No pictures belong in the copy. Set down exactly the lines from the one that contains "This screenshot has" through the end of the data.
╭──
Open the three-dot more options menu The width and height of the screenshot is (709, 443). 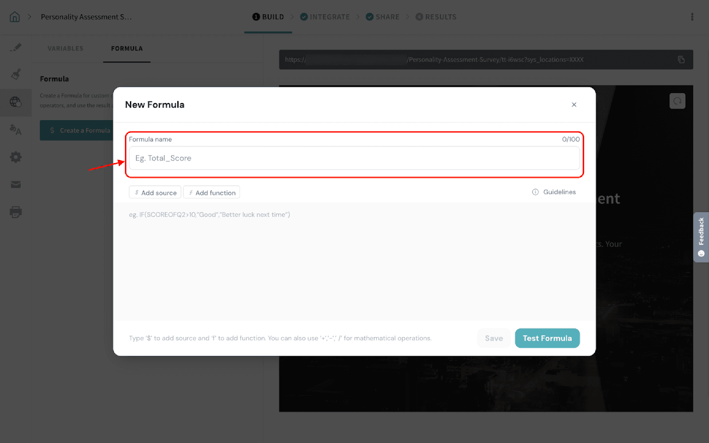pos(692,17)
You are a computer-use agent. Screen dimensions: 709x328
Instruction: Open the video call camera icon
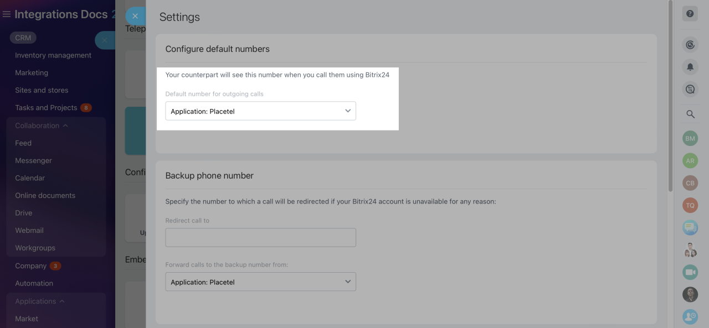click(x=690, y=272)
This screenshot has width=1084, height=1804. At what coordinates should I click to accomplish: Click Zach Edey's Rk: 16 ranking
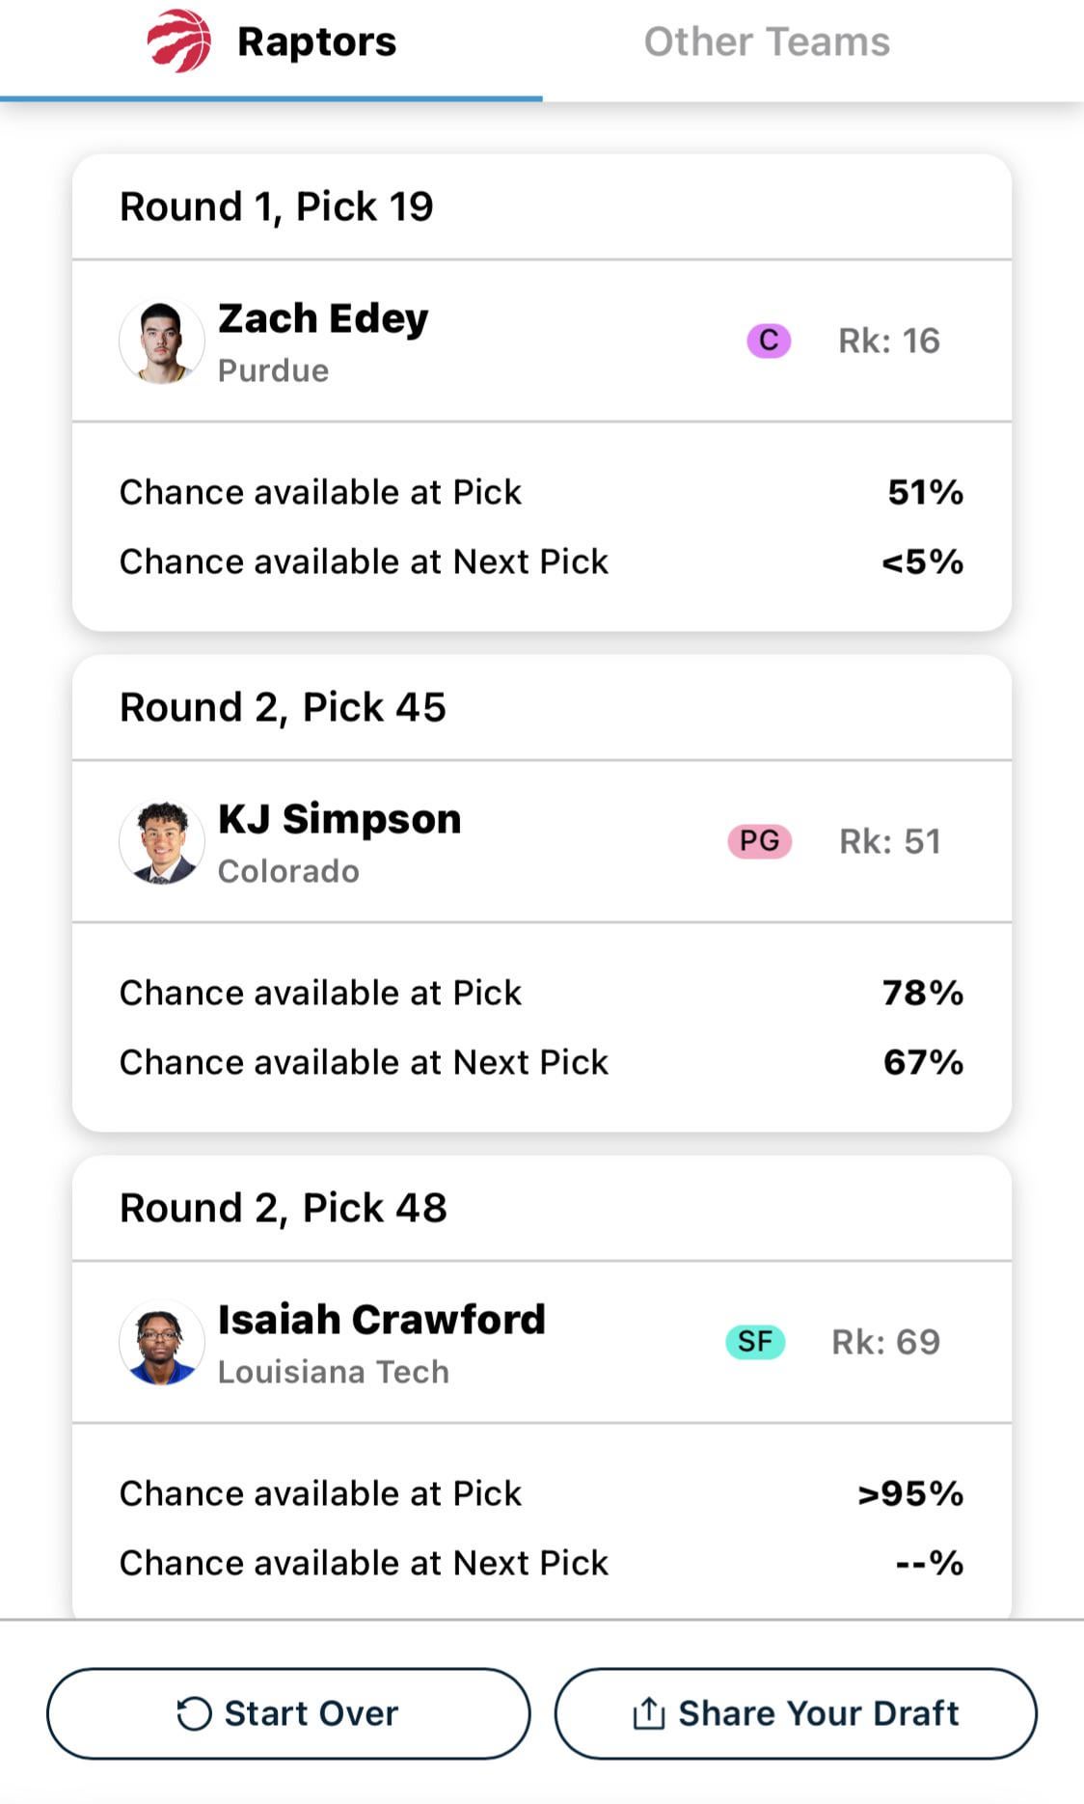(888, 341)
╰──
Exercise result:
This screenshot has width=1084, height=1804. At what coordinates should I click to accomplish: Click Zach Edey's Rk: 16 ranking
(888, 341)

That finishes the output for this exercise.